Thursday, August 18, 2005

if wishes were horses beggars would ride

I don't know anything about horse racing. And the closest I've come to the turf is enduring the horrific traffic jams along Bukit Timah and Dunearn Roads every weekend when the turf club was still located there. (Now it's the horrific decaying mess called Turf City).

But I do know that I quite liked watching the movie Seabiscuit, starring Tobey Maguire, Jeff Bridges and Chris Cooper. It was a fun, dramatic, underdog-emerges-victorious type of movie, based on the true tale of probably America's best racehorse ever. And I thought that was that.

Until I read Laura Hillenbrand's book, Seabiscuit: The True Story of Three Men and a Racehorse, on which the movie was based.

It's a book on horseracing, but somehow it is able to transcend that genre - it's a great book, not just a great sports book.

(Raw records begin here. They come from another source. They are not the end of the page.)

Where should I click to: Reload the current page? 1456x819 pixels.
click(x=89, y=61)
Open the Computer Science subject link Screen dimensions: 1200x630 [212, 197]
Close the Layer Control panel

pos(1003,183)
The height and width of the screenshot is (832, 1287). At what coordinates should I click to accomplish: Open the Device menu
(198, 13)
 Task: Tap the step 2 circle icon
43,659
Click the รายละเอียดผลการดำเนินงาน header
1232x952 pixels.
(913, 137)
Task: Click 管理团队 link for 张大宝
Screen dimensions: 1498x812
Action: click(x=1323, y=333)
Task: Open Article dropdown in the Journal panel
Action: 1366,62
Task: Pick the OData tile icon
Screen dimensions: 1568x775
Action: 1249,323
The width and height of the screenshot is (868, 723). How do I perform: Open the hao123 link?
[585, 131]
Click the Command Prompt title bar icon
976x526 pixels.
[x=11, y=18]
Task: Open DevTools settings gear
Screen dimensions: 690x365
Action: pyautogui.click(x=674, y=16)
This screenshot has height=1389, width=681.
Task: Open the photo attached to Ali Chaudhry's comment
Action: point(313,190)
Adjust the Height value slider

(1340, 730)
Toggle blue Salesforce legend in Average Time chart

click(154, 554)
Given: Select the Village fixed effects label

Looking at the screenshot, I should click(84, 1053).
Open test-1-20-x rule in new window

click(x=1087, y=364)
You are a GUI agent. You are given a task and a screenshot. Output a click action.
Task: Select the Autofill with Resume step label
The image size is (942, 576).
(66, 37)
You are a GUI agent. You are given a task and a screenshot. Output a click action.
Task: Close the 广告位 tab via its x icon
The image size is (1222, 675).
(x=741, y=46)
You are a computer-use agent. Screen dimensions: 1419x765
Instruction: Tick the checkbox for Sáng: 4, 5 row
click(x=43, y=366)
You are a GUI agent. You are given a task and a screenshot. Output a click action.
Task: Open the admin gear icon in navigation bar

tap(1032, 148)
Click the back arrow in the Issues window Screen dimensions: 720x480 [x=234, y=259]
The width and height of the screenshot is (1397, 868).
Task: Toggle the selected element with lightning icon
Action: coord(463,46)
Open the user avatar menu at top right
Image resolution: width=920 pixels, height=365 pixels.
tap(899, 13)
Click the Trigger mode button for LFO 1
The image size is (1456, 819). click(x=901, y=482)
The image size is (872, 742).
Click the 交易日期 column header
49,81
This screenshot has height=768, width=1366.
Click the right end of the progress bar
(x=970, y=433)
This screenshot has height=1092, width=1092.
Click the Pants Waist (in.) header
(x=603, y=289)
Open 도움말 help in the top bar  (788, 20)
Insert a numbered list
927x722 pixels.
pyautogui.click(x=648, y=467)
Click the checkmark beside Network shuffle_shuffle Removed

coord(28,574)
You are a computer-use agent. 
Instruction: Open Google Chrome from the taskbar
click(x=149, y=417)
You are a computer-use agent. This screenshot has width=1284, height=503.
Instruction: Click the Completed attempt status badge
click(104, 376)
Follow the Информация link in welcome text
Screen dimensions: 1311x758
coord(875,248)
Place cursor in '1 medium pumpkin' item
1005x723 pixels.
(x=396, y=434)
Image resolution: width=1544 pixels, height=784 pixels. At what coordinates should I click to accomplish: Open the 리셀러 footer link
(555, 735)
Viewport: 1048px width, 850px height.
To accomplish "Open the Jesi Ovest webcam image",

This ugly duckling of a horse went on to capture the hearts of a nation that was downtrodded in the Great Depression, a time when a hero, an inspiration, was needed to once again stir up the people.

I suppose the true tale itself is fodder for a great story. It's serious underdog material.

*A man who travels out west to set up a bicycle repair shop that fails miserably, becomes a self-made millionaire, raking in the big bucks with his cars.

*A trainer who hardly says a word.

*A rider who is half-blind.

*A horse that's too small.

Hillenbrand not only brings to life the story of this runty horse and his people, but also sets the scene for the reader - what the racing world was like back then. The horrific accidents the jockeys faced, the desperate ways they fought to keep the weight off for eg resorting to diarrhoea pills just before weigh-in time and avoiding liquids as much as possible.

It's well-paced, much like a race, pausing at the right moments and speeding on at other moments. The last few chapters are especially gripping, when Red Pollard and Seabiscuit are riding out the last race of the horse's career.

I knew I couldn't put it down before I was done, despite having to head off to the office, I just had to finish the book so I stayed put in my room and devoured it before racing off to work.